Coober Pedy will host South Australia’s last drive-in come February, when Wallis closes its Gepps Cross venue, and the council hopes a bid to revamp the Outback site would encourage people to stay in the area for longer.
Steve Staines, Coober Pedy Council’s general manager of corporate and community services, said the town’s drive-in was popular with locals and tourists before the pandemic – particularly Europeans who did not have similar attractions at home.
“They’ve been beside themselves to have their first drive-in experience in the Outback,” he said.
“It was very much an Australia, US and Canada thing.”
The council expects to receive $258,000 in federal government funding under an economic stimulus program – and now plans to request that the money be spent on the drive-in, which was established in 1965.
Works would be determined by a masterplan, but would likely include a refurbishment to the drive-in building, recreating the atmosphere of a “bygone era”.

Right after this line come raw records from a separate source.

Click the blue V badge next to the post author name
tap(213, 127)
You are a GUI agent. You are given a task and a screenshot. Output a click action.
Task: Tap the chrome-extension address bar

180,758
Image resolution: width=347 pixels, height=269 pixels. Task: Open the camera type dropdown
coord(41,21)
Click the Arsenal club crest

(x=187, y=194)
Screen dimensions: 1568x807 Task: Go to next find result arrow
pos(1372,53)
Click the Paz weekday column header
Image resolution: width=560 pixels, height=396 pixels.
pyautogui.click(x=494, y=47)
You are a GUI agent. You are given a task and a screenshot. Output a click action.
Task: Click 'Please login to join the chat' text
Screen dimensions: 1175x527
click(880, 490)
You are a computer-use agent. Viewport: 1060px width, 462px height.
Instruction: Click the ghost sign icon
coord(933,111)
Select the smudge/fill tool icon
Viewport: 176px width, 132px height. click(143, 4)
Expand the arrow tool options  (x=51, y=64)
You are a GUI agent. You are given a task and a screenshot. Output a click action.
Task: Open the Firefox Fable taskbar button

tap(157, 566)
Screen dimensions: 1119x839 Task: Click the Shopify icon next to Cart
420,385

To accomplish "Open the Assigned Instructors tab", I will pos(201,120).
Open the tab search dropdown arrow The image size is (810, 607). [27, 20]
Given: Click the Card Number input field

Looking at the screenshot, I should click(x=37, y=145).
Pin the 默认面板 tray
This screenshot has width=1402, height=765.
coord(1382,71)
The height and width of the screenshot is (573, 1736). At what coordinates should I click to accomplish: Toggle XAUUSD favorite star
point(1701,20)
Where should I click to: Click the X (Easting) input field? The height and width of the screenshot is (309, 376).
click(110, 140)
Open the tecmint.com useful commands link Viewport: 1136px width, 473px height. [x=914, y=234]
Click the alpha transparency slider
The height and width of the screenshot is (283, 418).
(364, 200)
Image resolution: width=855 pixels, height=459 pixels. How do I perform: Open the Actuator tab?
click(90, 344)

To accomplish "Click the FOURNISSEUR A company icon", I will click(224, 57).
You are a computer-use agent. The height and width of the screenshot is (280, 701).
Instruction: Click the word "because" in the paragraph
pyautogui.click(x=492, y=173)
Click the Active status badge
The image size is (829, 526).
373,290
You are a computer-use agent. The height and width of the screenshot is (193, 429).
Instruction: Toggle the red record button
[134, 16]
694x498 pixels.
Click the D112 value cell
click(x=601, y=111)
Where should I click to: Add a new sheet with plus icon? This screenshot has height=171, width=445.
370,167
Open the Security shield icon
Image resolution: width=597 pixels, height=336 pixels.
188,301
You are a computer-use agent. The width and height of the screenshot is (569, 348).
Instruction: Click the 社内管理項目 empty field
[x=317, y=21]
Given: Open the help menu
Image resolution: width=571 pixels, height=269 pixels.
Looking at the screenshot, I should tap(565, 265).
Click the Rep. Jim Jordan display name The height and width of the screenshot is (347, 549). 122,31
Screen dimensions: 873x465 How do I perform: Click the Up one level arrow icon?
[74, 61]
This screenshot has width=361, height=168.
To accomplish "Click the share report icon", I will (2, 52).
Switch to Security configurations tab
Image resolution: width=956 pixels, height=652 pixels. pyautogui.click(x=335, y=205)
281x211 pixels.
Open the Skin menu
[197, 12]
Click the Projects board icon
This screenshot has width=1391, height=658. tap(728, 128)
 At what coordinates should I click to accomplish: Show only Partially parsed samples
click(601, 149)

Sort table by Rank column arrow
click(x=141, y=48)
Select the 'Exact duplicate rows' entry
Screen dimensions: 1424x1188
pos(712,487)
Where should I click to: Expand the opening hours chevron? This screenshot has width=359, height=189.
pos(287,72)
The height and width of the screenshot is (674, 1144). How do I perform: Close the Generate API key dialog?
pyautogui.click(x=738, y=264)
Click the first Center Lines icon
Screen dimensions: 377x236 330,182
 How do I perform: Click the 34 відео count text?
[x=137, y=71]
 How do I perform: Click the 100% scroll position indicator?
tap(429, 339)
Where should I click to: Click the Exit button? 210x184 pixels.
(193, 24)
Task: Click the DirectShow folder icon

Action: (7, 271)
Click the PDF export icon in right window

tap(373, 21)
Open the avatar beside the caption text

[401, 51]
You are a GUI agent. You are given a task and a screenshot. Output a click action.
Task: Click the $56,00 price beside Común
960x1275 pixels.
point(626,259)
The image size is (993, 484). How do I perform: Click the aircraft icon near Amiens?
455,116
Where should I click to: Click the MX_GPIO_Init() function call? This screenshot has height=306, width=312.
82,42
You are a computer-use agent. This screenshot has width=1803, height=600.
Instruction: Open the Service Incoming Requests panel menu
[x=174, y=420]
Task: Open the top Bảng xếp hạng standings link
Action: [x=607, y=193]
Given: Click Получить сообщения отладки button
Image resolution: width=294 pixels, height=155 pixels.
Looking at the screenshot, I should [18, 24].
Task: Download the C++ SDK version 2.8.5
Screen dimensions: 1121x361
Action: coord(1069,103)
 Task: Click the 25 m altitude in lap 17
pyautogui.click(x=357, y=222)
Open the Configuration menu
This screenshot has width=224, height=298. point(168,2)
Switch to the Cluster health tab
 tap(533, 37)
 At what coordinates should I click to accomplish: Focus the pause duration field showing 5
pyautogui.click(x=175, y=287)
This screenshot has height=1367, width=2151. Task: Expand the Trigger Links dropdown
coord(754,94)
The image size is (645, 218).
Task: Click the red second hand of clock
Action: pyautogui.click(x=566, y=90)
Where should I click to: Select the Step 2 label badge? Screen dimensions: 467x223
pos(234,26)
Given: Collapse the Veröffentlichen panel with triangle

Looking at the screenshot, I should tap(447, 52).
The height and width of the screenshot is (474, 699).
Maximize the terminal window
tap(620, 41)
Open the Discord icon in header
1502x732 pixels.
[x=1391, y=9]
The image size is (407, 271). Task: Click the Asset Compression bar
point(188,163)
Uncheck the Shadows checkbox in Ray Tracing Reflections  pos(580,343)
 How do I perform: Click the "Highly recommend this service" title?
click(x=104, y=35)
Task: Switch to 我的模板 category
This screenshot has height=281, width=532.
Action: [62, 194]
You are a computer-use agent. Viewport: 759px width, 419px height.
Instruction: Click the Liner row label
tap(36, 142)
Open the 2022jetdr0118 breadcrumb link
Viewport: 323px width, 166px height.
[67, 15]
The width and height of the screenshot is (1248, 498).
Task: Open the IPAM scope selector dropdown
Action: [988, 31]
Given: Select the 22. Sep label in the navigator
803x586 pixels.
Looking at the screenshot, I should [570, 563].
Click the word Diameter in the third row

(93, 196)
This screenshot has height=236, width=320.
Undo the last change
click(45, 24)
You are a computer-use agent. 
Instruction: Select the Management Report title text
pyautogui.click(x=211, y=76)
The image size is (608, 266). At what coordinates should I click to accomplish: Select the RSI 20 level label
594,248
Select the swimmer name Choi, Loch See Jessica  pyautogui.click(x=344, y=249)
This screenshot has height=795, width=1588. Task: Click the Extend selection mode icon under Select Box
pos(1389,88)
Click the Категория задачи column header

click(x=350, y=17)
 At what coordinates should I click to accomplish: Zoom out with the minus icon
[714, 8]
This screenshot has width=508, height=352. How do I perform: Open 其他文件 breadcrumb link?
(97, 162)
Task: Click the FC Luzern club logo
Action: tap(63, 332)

Mr Staines said the council also wanted to display historical projection equipment at the “much-loved” venue.
“There’s so many generations of Coober Pedians that have grown up there and have treasured memories of the drive-in,” he said.
The town has provided the backdrop for scenes in a string of major films, including Mortal Kombat, Mad Max 3: Beyond Thunderdome, Red Planet and Pitch Black.
Coober Pedy administrator Tim Jackson said the council would also launch an expression of interest process for work on a feasibility study delving into creating a film museum in the Far North town.
“It would be a national outback film museum and celebrate films made in the Australian Outback – not just Coober Pedy,” he said.
“If it had legs it would be a fantastic tourism boost for the town.”
It would also help encourage people to stay in the opal mining town for longer, Mr Jackson said, with most tourists using it as an overnight stop.
Daniel O'Connor, the drive-in’s projectionist, said up to 60 cars were now turning up on its busiest evenings, but recently, on slow nights, there might only be 6-8 cars.
“There’s just no tourists in town with Covid – this last six months has been a battle,” he said.
Mr O’Connor said diversifying the drive-in’s offerings would help its management committee generate more revenue in an age when streaming services were cutting the number of people attending screenings.
That could include things such as private screenings and exhibitions, he said.